:: Directive ::
Find every line in the data that contains the word "with", matching case exactly, and copy each of those lines.

=-=-=

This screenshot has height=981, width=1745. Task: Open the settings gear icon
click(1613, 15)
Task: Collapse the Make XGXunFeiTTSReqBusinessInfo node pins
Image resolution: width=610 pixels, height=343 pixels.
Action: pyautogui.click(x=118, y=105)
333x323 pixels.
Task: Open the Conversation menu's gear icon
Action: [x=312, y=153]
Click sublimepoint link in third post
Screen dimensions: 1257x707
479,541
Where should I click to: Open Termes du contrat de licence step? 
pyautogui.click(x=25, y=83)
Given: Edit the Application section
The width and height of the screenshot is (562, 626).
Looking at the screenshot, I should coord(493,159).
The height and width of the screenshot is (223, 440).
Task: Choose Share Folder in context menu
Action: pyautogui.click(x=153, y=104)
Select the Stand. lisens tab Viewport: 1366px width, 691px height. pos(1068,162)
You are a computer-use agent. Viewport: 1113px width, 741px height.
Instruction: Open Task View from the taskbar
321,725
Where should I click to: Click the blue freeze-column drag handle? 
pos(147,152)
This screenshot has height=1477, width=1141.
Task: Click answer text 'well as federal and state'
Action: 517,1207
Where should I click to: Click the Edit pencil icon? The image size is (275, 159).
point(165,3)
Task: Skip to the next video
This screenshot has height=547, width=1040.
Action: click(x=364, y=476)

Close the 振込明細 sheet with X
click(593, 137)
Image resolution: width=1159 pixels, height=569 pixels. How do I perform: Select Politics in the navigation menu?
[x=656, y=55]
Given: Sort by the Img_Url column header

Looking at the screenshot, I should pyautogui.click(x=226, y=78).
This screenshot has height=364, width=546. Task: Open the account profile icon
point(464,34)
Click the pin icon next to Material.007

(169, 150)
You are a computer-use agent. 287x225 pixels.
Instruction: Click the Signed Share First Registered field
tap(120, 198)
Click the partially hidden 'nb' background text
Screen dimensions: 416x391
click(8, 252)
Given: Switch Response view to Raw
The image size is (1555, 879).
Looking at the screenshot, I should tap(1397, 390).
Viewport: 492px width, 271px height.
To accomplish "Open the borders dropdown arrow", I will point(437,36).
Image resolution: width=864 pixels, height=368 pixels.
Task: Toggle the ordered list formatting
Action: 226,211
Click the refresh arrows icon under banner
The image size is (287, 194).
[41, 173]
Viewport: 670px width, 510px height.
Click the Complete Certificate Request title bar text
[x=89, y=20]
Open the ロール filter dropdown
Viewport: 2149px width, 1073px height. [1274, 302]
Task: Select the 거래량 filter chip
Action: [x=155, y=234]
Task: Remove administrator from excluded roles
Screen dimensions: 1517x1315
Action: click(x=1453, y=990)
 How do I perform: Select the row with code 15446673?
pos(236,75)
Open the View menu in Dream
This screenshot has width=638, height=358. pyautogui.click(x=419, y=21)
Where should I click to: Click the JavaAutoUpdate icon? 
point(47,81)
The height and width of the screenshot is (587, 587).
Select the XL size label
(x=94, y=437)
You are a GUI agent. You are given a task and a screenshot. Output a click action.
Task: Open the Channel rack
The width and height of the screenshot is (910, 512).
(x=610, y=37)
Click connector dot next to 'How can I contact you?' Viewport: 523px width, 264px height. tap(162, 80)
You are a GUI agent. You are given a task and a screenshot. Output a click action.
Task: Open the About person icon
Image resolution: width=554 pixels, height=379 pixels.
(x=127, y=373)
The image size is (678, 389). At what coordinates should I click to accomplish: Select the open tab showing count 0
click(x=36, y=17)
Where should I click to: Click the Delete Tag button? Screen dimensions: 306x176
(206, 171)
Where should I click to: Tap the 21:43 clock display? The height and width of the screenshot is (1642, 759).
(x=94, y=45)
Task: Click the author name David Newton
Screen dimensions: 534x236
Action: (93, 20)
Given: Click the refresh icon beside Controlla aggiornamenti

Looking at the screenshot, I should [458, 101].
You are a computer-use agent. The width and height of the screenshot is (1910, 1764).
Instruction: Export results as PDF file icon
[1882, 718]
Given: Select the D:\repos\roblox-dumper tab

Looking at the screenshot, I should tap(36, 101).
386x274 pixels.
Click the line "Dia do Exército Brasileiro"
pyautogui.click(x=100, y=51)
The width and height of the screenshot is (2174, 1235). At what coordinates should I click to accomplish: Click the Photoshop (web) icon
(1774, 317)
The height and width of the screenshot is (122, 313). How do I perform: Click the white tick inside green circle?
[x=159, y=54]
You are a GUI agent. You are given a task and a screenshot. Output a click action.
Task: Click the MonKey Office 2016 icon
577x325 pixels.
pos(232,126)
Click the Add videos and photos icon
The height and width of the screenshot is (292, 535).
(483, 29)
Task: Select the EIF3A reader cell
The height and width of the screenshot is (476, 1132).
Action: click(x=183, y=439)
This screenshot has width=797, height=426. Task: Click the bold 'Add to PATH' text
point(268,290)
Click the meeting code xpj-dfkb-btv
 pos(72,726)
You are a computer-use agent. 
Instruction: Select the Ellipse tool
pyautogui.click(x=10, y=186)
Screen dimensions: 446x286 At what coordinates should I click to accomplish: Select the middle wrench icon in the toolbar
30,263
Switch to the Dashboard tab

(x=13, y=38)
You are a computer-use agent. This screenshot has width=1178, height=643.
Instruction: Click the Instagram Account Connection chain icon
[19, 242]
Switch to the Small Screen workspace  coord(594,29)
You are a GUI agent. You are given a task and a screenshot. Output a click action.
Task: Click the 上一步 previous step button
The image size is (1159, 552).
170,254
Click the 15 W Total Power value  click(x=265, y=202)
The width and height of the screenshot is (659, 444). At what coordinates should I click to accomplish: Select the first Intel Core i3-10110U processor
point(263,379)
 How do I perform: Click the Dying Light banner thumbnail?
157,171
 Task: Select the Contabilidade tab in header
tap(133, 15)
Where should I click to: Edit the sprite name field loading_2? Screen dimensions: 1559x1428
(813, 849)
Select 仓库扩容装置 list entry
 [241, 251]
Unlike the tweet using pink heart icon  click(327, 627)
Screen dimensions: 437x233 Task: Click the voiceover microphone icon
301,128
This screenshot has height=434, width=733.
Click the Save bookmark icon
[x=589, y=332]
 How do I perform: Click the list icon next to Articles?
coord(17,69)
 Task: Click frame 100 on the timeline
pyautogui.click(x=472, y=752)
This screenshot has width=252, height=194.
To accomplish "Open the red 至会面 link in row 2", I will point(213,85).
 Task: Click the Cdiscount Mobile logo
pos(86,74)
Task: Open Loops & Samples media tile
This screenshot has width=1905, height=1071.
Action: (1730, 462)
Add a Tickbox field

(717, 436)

=-=-=

:: The completed task ::
Close the 振込明細 sheet with X
 How do I perform: Select the row with code 15446673?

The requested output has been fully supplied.